Selon Patrick Criqui, l'instauration de cette "convention citoyenne" pourrait donc apporter une réponse à ce mécontentement. "C'est un schéma de démocratie délibérative qui permet de tester, auprès d'un panel de citoyens, le niveau d'acceptabilité d'une réforme, estime-t-il. Est-ce qu'on abandonne totalement l'augmentation de la taxe carbone ? Ou est-ce qu'on la réintroduit ? Et sous quelle forme ?" Voilà autant de questions sur lesquelles les citoyens choisis pourraient être amenés à répondre, selon lui. 

Pour Pascale Braconnot, du comité d'experts de la transition écologique, cette nouvelle convention risque toutefois de retarder la réaction de la France face à l'urgence climatique. "On prend des mesures, mais on ne va pas assez loin et pas assez vite. On va encore prendre du retard sur la mise en application de solutions concrètes pour le réchauffement climatique", souligne la spécialiste de la modélisation du climat et de la paléoclimatologie. La faute au temps de mise en place, mais aussi au fait que ce nouveau comité ne donnera que des avis consultatifs. 

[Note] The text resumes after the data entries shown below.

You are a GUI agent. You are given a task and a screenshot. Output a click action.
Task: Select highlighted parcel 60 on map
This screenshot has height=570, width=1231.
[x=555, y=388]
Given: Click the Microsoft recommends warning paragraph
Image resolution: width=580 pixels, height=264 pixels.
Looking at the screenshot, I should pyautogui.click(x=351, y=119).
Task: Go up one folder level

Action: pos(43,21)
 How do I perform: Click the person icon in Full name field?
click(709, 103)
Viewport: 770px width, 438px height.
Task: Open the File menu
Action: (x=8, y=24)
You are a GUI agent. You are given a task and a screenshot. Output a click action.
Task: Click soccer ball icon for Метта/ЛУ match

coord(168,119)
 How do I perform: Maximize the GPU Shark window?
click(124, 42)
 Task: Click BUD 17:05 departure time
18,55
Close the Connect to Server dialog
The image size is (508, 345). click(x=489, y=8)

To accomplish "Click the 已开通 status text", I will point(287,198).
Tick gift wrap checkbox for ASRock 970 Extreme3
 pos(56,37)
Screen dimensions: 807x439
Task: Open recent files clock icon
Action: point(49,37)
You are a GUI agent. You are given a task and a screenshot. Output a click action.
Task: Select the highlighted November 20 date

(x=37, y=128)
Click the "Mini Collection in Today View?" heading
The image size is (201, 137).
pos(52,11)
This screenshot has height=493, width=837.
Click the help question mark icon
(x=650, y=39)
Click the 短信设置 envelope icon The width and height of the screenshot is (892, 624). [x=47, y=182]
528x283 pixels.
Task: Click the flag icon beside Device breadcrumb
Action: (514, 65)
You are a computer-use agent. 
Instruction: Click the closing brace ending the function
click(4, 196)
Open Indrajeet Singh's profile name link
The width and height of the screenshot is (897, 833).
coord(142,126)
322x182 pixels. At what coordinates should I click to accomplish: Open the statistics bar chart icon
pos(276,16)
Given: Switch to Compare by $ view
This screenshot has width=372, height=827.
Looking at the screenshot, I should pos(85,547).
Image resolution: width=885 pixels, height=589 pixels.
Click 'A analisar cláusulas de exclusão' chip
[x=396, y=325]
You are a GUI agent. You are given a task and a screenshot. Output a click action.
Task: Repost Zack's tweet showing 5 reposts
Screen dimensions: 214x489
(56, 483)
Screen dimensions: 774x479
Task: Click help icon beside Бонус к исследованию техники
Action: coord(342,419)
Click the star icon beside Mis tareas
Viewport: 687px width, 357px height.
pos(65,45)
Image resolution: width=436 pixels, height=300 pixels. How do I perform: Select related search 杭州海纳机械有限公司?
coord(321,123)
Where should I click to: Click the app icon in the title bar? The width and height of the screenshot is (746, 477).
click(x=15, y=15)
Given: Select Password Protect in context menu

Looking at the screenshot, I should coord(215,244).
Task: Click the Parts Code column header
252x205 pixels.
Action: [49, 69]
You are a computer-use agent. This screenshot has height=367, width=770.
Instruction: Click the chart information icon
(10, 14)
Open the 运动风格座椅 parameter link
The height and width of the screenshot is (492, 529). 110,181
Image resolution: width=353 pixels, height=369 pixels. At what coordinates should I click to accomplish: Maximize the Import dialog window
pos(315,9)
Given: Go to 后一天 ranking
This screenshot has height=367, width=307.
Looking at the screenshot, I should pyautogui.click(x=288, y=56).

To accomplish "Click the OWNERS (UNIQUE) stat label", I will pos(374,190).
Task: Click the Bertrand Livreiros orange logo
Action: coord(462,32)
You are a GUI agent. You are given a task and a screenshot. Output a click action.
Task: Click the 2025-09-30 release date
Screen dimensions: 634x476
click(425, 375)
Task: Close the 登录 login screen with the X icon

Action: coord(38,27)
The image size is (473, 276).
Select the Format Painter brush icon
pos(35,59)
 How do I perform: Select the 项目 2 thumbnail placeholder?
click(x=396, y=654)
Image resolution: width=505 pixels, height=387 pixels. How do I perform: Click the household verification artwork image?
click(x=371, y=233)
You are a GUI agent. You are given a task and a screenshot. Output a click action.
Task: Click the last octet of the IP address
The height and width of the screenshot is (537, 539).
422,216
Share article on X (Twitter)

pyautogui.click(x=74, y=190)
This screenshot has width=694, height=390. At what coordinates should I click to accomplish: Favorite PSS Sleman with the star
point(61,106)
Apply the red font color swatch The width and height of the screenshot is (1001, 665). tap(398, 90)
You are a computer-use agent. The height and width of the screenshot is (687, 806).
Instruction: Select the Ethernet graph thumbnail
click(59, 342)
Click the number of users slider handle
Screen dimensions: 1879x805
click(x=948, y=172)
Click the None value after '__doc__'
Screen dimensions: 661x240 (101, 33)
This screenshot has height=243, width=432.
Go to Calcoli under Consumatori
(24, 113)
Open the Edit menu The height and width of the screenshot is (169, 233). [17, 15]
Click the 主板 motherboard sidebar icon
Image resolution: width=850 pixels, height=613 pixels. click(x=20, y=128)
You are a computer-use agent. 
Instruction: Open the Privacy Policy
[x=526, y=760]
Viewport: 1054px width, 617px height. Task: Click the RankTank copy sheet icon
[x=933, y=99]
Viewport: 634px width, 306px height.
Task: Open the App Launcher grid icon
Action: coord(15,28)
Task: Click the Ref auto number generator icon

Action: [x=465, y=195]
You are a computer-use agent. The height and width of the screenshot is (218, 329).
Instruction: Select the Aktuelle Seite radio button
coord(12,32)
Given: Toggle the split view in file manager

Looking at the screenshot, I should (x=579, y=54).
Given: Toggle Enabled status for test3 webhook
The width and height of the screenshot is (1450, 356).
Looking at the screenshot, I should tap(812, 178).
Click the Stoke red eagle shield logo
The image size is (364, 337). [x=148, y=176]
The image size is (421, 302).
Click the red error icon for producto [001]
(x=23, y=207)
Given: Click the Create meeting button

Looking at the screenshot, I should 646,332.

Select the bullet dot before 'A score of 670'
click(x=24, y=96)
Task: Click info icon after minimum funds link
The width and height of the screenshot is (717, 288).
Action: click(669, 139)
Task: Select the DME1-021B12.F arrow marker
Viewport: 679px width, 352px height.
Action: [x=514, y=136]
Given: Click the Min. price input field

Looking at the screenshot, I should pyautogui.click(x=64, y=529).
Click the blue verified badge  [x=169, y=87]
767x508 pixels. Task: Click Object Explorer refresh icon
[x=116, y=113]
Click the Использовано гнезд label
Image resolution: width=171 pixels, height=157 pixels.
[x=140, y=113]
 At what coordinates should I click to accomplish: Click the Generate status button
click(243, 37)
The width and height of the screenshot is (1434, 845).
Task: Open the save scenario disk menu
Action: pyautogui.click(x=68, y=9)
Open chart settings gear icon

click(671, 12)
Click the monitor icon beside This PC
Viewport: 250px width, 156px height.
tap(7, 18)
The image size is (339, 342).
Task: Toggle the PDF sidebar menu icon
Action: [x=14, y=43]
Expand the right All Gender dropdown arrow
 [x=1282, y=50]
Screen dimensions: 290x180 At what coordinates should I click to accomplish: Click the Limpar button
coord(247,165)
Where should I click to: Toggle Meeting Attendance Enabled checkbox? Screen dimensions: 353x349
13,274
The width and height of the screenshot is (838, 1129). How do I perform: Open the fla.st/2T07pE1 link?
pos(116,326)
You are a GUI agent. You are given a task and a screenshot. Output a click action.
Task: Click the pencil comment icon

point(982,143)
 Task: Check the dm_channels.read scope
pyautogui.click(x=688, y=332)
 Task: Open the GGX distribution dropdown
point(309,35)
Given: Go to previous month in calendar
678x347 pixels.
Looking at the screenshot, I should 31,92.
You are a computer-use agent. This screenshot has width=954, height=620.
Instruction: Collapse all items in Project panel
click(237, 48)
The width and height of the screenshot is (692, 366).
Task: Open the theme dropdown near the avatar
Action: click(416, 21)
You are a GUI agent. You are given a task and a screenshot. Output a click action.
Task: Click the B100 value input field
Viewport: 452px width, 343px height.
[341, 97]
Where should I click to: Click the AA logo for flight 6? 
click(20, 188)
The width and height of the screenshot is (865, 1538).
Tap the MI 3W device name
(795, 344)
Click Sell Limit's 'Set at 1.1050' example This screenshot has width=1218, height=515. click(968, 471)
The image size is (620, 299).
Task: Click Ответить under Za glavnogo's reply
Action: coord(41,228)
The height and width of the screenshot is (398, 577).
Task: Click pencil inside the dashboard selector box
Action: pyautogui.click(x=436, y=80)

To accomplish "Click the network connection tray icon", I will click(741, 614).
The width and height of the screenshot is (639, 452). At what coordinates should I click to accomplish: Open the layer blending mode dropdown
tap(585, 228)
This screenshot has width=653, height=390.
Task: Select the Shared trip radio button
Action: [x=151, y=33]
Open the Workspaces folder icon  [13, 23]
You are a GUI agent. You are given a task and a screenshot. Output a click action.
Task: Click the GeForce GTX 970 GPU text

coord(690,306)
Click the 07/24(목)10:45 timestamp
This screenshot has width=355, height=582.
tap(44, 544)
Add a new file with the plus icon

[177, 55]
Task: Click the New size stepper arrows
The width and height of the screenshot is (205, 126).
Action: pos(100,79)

La réforme du CESE comme solution ?

Se pose aussi la question des moyens qui y seront alloués. Pour réduire le coût, Emmanuel macron envisage de s'appuyer sur une institution déjà en place : le Conseil économique, social et environnemental (CESE). Cette assemblée consultative conseille le gouvernement et le Parlement sur la préparation des lois et les orientations des politiques publiques. La réforme de cette instance, qui comprend 233 membres permanents désignés par la société civile, était déjà lancée avant l'annonce d'Emmanuel Macron. Ses moyens devraient être renforcés et ses ambitions étendues. Le CESE peut "être l'endroit où on rationalise ces comités, où ils peuvent nous alimenter dans notre réflexion et porter une parole qui soit ainsi plus unique", projette son président, Patrick Bernasconi, contacté par franceinfo.

En plus des avis proposés par cette assemblée citoyenne, le gouvernement pourra s'appuyer sur ceux du Haut Conseil pour le climat afin d'arbitrer des décisions relatives à l'écologie. Enfin, le Conseil de défense écologique – qui devrait réunir le Premier ministre et les grands opérateurs de l'Etat – permettra de trancher ces grandes orientations stratégiques. Une multiplicité des avis qui satisfait Corinne Le Quéré : "Il faut que ça engage tout le monde et que ça remonte au plus haut niveau. Il y a plein de blocages et de choses qui ne fonctionnent pas, alors qu'on est dans une stagnation du niveau des émissions [de gaz à effet de serre]", synthétise la présidente du Haut Conseil pour le climat. Il faut essayer d'enclencher des instruments nouveaux. Là, au moins on fait quelque chose."